• _TESTO FORNITO_
____

Il titolo di questo post riprende il tema lanciato in questi giorni per la Open access week: comunità più che commercializzazione. Ci sembrano particolarmente opportune le domande poste nella call: Cosa si perde quando un numero sempre più ristretto di aziende controlla la produzione di conoscenza anziché i ricercatori stessi? Qual è il costo dei modelli di business che si basano su livelli estremi di profitto? Quando la raccolta e l’uso dei dati personali iniziano a minare la libertà accademica? La commercializzazione può mai funzionare a sostegno dell’interesse pubblico? Quali opzioni per l’utilizzo di infrastrutture controllate dalla comunità esistono già che potrebbero servire meglio gli interessi della comunità di ricerca e del pubblico (come i server di preprint, i repository e le piattaforme editoriali aperte)? Come possiamo spostare il default verso l’utilizzo di queste opzioni orientate alla comunità?
Negli ultimi 10 anni sono molte le iniziative sviluppatesi a livello europeo a sostegno della scienza aperta. Le politiche stesse di finanziamento dei progetti hanno tracciato un percorso molto chiaro.
Con il VII Programma quadro l’Unione Europea introduceva un progetto pilota sull’accesso aperto: ai ricercatori si chiedeva di pubblicare i propri lavori direttamente in riviste ad accesso aperto oppure in repository istituzionali o disciplinari, depositando una versione del proprio lavoro uguale a quella pubblicata, ma con il layout dell’autore. Quella che inizialmente era una opzione è diventata nei Programmi Quadro successivi un obbligo. In H2020 è stato avviato un progetto pilota sui dati FAIR (findable, accessible, interoperable e reusable) e la produzione di Data management plans per documentare il trattamento e la gestione dei dati e favorirne il riuso (anche in questo caso quella che prima era una opzione è poi diventato un obbligo). Con Horizon Europe, le pratiche di open science sono ritenute necessarie e trasversali a tutte le attività di progettazione di una ricerca a partire dalla stesura della proposta.

____

• _VOCI FORNITE_
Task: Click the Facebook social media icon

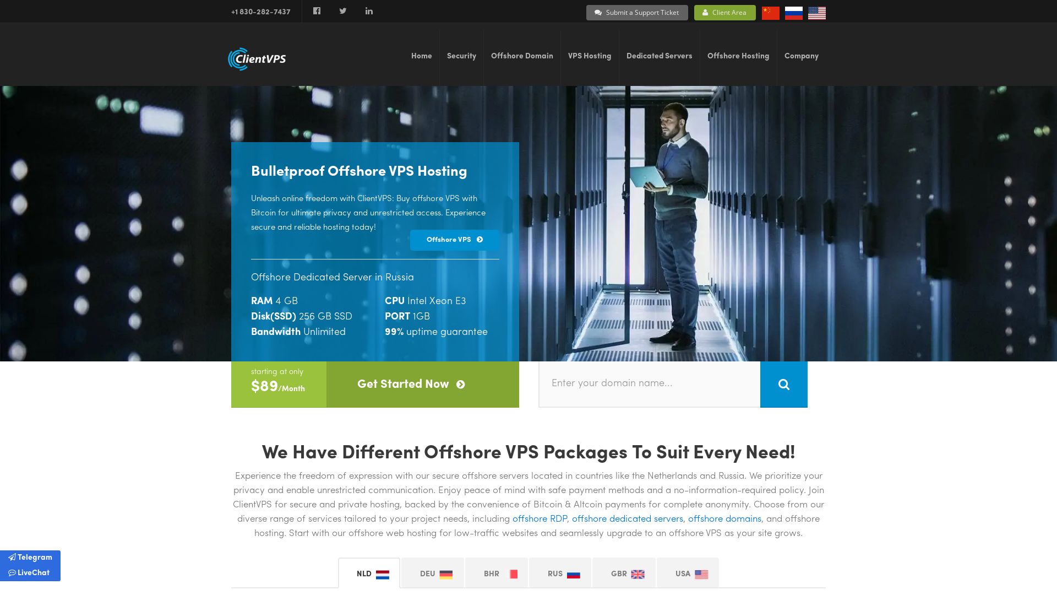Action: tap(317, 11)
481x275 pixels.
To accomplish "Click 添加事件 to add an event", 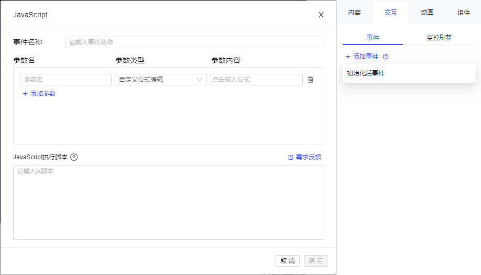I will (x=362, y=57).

____

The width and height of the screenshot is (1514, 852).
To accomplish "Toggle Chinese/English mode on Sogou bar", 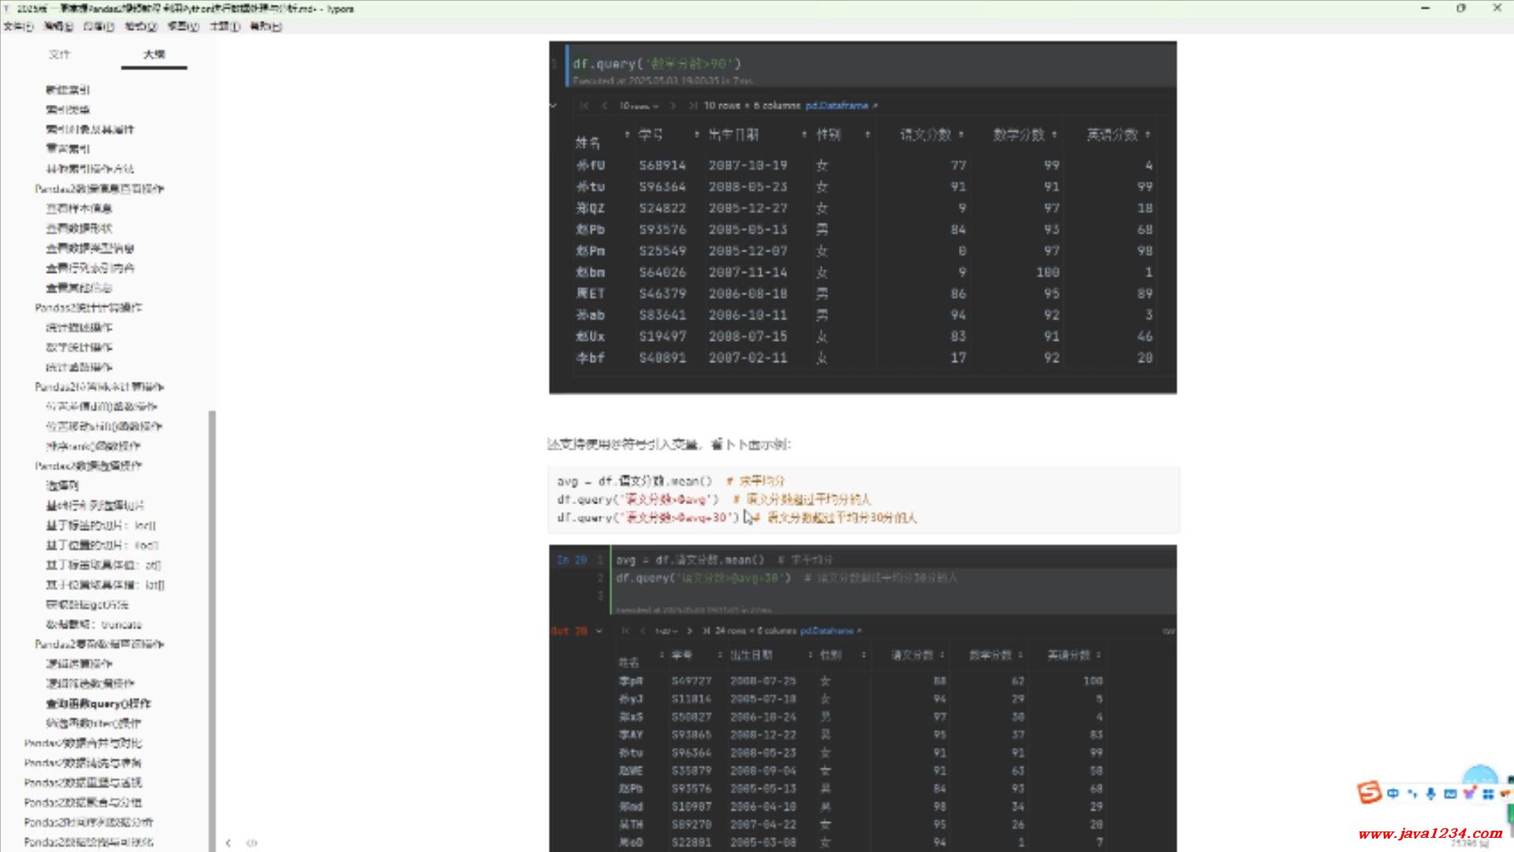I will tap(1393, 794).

____

• _IL TUO COMPITO_
Riporta il passo del testo che inizia con "Negli ultimi 10" e prosegue fino a "percorso molto chiaro.", rinominando "scienza aperta" in "open science". Per rispondere serve soltanto il testo, non le voci.

• _LA SOLUZIONE_
Negli ultimi 10 anni sono molte le iniziative sviluppatesi a livello europeo a sostegno della open science. Le politiche stesse di finanziamento dei progetti hanno tracciato un percorso molto chiaro.